O principal valor desta sociedade é que todos devem ser felizes, e para isso existe a Soma, uma droga não viciante e sem efeitos colaterais, que elimina qualquer sensação de tristeza, raiva, ciúme, insatisfação, etc.. É a verdadeira droga da felicidade.

Neste mundo vivem o alfa Bernard Marx e a beta Lenina Crowe. Quando Bernard convida a jovem para passar um final de semana na reserva dos Selvagens, é apenas um programa turístico semelhante a uma visita ao zoológico.

Ao solicitar a permissão para a visita, Bernard descobre que seu superior fizera uma viagem semelhante duas décadas antes, e um acidente acontecera com a jovem que o acompanhara. Ela simplesmente desaparecera, e nunca mais tiveram notícias dela.

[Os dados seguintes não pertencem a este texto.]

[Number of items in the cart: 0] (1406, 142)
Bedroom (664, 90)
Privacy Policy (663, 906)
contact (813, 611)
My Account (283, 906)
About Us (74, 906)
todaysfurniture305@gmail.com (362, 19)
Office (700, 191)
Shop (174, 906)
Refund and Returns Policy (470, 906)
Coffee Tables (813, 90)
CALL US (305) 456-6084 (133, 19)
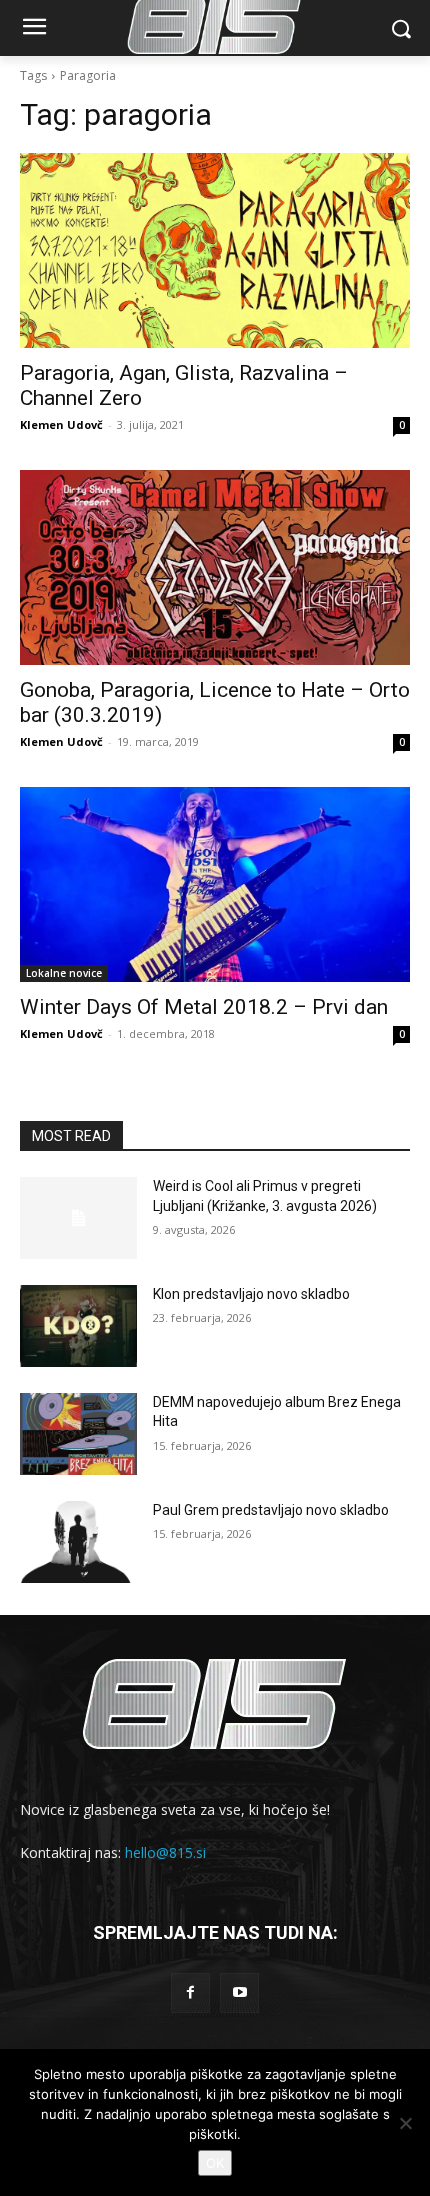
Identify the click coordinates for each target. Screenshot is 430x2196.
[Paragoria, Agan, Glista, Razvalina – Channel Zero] (215, 250)
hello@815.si (165, 1852)
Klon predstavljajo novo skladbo (251, 1294)
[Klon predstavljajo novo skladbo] (78, 1326)
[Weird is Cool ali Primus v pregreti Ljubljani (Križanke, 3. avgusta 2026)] (78, 1218)
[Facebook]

Ao chegar na reserva, Bernard conhece John, um jovem branco que vive entre os nativos, mas diz não pertencer a eles. Quando ele lhes apresenta sua mãe, Linda, Bernard faz a conexão e descobre quem são os dois. Com os devidos contatos, ele consegue permissão para levar John e Linda para New London, para reintegrá-los na vida civilizada.

Como seria de esperar, a adaptação é difícil. Linda, deformada pela idade, falta de cuidados apropriados e pela bebida, entrega-se ao consumo de soma. John, apesar do sucesso imediato pelo ineditismo, não consegue identificar-se com o modo de vida de New London, com um código moral totalmente diferente do seu, absorvido dos personagens de Shakespeare, do único livro que possuía e que lhe servia de referência. Como esses personagens, o seu destino também será trágico.

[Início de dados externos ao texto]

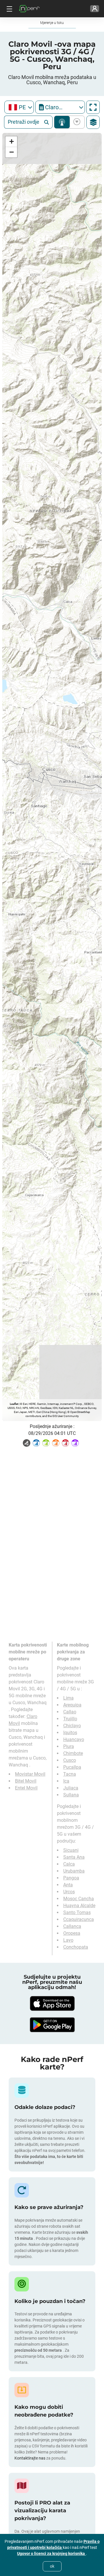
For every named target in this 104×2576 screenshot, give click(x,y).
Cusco (69, 1760)
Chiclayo (72, 1725)
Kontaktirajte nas (30, 2458)
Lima (68, 1698)
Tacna (69, 1774)
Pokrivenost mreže (62, 122)
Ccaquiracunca (78, 1919)
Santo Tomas (77, 1912)
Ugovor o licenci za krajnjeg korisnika (51, 2553)
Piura (68, 1746)
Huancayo (73, 1739)
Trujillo (70, 1718)
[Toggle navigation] (8, 8)
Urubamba (74, 1871)
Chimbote (73, 1753)
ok (52, 2566)
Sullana (71, 1795)
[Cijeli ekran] (93, 107)
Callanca (72, 1926)
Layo (68, 1940)
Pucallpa (72, 1767)
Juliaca (70, 1788)
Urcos (69, 1891)
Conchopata (75, 1947)
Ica (66, 1781)
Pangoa (71, 1878)
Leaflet (14, 1403)
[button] (11, 141)
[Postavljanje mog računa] (94, 8)
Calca (69, 1864)
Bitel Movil (25, 1781)
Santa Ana (74, 1857)
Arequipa (72, 1705)
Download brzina (76, 122)
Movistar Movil (30, 1774)
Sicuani (71, 1850)
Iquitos (70, 1732)
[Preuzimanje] (52, 2003)
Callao (69, 1712)
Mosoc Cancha (78, 1898)
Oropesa (71, 1933)
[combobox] (19, 107)
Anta (68, 1885)
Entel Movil (26, 1788)
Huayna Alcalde (79, 1905)
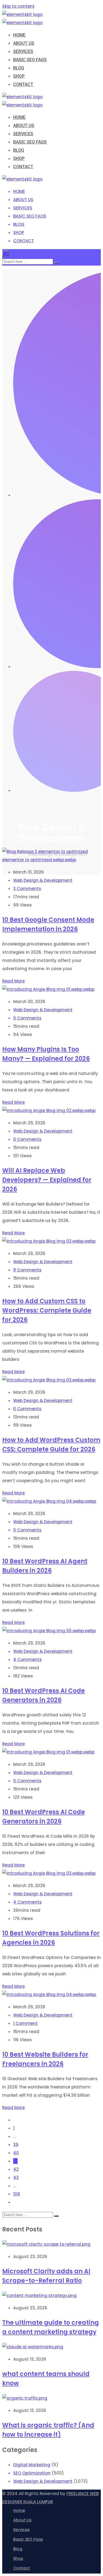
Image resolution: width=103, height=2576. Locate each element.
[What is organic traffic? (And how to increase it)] (24, 2398)
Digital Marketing (31, 2465)
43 (16, 2177)
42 (16, 2169)
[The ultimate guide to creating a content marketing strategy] (39, 2295)
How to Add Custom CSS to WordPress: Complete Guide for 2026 (46, 1310)
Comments (27, 888)
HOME (19, 35)
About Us (22, 2520)
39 (15, 2144)
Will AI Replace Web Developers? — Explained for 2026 (46, 1179)
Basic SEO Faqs (28, 2539)
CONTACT (23, 84)
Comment (25, 2023)
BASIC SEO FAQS (30, 59)
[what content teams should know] (32, 2347)
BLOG (18, 68)
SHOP (19, 76)
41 (15, 2161)
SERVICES (23, 51)
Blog (17, 2549)
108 (16, 2194)
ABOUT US (23, 43)
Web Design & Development (43, 880)
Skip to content (18, 6)
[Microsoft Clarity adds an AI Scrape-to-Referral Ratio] (46, 2244)
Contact (21, 2568)
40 (16, 2153)
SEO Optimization (32, 2473)
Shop (18, 2558)
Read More (13, 981)
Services (21, 2529)
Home (19, 2510)
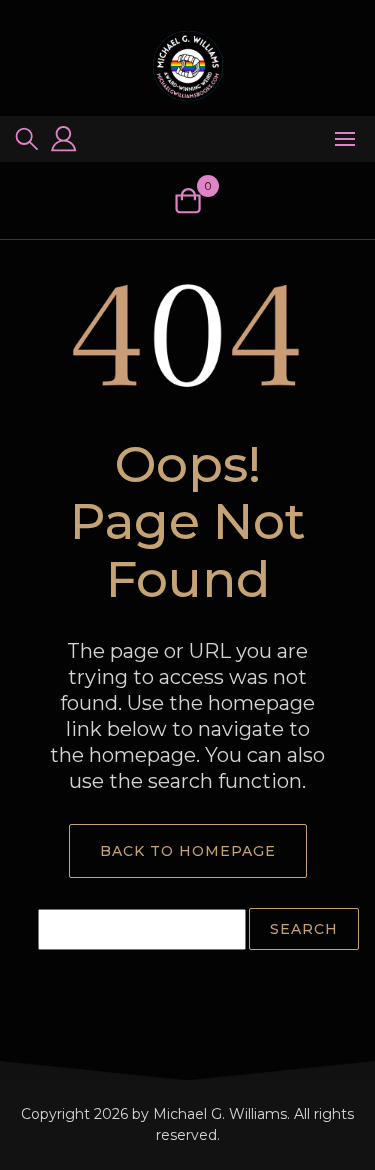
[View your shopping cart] (187, 200)
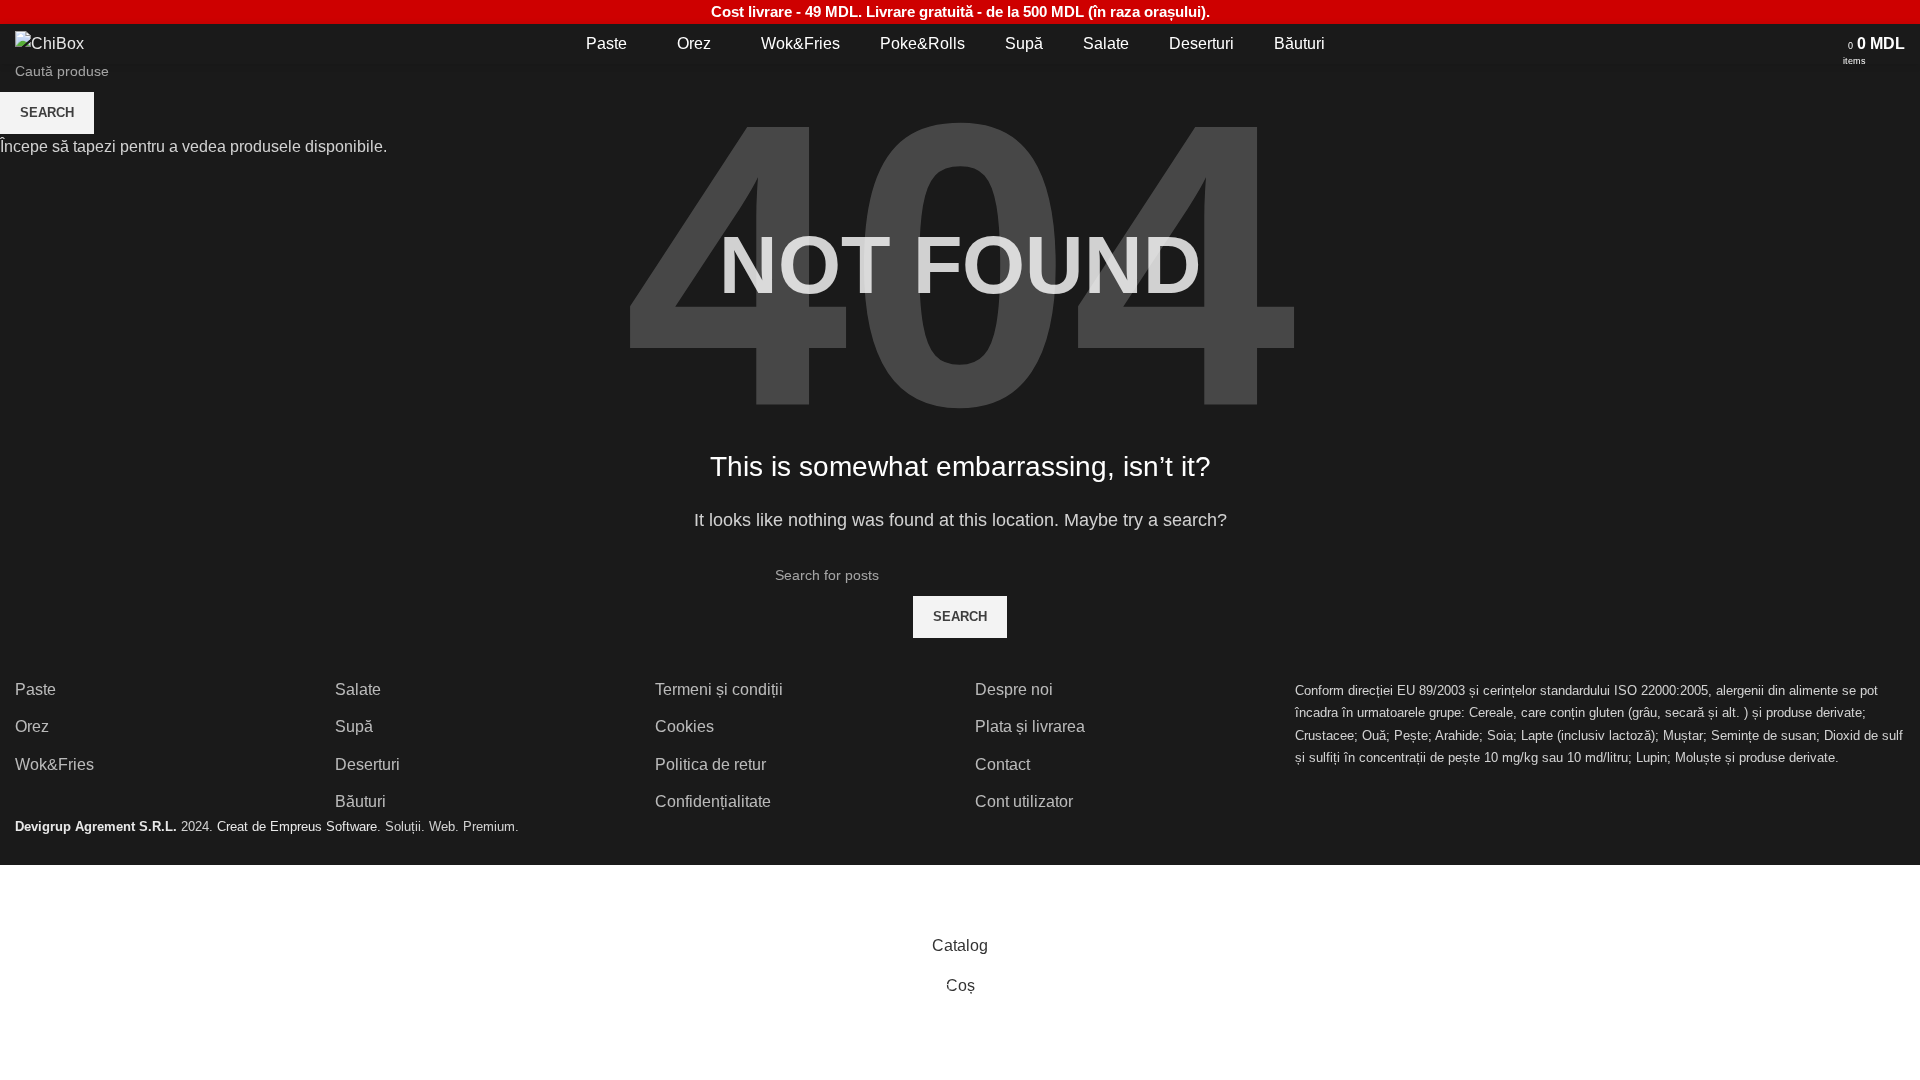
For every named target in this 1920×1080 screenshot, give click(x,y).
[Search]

Apesar de ser referenciado em inúmeros livros e filmes, a obra de Huxley teve duas adaptações para a TV, em 1980 e 1998, e a série da Peacock em 2020. Curiosamente, cada uma destas adaptações baseou-se no universo criado por Huxley, mas seguiu um caminho próprio.

O filme de 1980, feito no formato minissérie em duas partes, foi o mais fiel ao livro. O figurino e os cenários lembram o padrão Star Trek original, e é considerado por muitos um clássico da ficção-científica. O único nome conhecido do elenco é Keir Dullea, o protagonista de “2001: Uma Odisseia no Espaço” (“2001: A Space Odissey”,EUA,1968). Infelizmente não está disponível no Brasil, a não ser via torrent – e sem legendas.

Em 1998 a história ganhou uma versão em filme para a TV, com Peter Gallagher no papel de Bernard Marx e Leonard Nimoy numa versão sorridente e descontraída que nos leva a indagar onde se escondera o Spock primeiro e único de Star Trek! Nessa versão os efeitos especiais são bem mais modestos, e as filmagens no “mundo civilizado” foram feitas em Los Angeles, sem muita maquiagem. John Cooper, o Selvagem foi vivido por Tim Guinee com um traje de cowboy perdido na cidade grande. Nesta versão foi dada muita ênfase ao casal Marx e Lenina, fugindo completamente da história original.

Na série mais recente, todo o universo imaginado por Huxley está representado com o melhor da computação gráfica, com efeitos especiais surpreendentes. A sociedade hedonista é mostrada por um elenco jovem e bonito, e o espectador já pode se preparar para algumas breves cenas de nudez e sexo simulado. Mais uma vez, as mudanças ocorrem na história em si.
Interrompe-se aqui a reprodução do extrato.